Der Nutzen der Pflanzenzüchtung für ein nachhaltiges Ernährungssystem ist enorm. Landwirtschaft und Politik sollten zu optimalen Rahmenbedingungen beitragen.
Dr. Michael Gohn
Obmann Saatgut Austria
Bevölkerungswachstum, Veränderung der Ernährungsgewohnheiten, Klimawandel und Bodenverlust – auf die Landwirtschaft kommen enorme Herausforderungen zu. Neben technologischem Fortschritt und verbesserten Anbaumethoden ist es vor allem die Pflanzenzüchtung, die einen Beitrag leisten kann, um die auf EU- und nationaler Ebene gesetzten Ziele in der Landwirtschaft zu erreichen.
Enormer Nutzen
Die Pflanzenzüchtung selektiert gesunde, robuste und widerstandsfähige Sorten und stellt sie den Agrar- und Gartenbaubetrieben zur Verfügung. Moderne Sorten sind an standortspezifische Bedingungen angepasst und tolerant gegenüber verschiedenen abiotischen Faktoren – wie etwa Trockenheit, Hitze, Winterschäden. Darauf zielt das Projekt Klimafit ab, das Saatgut Austria mit dem Landwirtschaftsministerium, den Bundesländern und der Agentur für Gesundheit und Ernährungssicherheit (AGES) durchführt.
Leistungen kommen Gesellschaft zugute
Von diesen Erfolgen profitiert nicht nur die Landwirtschaft, sondern auch der Rest der Gesellschaft. Je weniger Flächen für die Lebensmittelproduktion benötigt werden, desto mehr stehen für Biodiversität zur Verfügung. Neben dem ökonomischen und dem ökologischen Nutzen besteht auch ein sozialer Nutzen: Die Pflanzenzüchtung trägt zu stabilen Preisen bei und verbessert die ernährungsphysiologischen Eigenschaften, wie z. B. den Nährstoffgehalt in Lebens- und Futtermitteln.

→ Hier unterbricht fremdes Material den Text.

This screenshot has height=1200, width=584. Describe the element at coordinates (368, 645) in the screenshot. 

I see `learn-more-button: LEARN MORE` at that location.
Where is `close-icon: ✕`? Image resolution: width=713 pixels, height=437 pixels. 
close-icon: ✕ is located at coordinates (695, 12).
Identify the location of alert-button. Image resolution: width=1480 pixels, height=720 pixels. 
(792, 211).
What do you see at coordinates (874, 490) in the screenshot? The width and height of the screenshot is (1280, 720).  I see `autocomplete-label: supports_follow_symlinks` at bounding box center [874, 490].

Um diese Leistungen auch künftig erbringen zu können, braucht es optimale regulatorische und wirtschaftliche Rahmenbedingungen – und darüber hinaus vor allem: Innovationskraft! Das bedeutet neben modernen Methoden der Züchtung eine Abgeltung der Leistungen der Pflanzenzüchter:innen durch den Kauf von zertifiziertem Saatgut. Nur dann können sie die finanziellen Mittel aufbringen, um die aufwendige Züchtung sowie Sortenversuche in Ländern mit Klimaverhältnissen, wie sie künftig in Mitteleuropa zu erwarten sind, aufrechtzuerhalten. Das ist eine wesentliche Stellschraube für eine resiliente europäische Landwirtschaft, den Gartenbau sowie für ein nachhaltiges Ernährungssystem.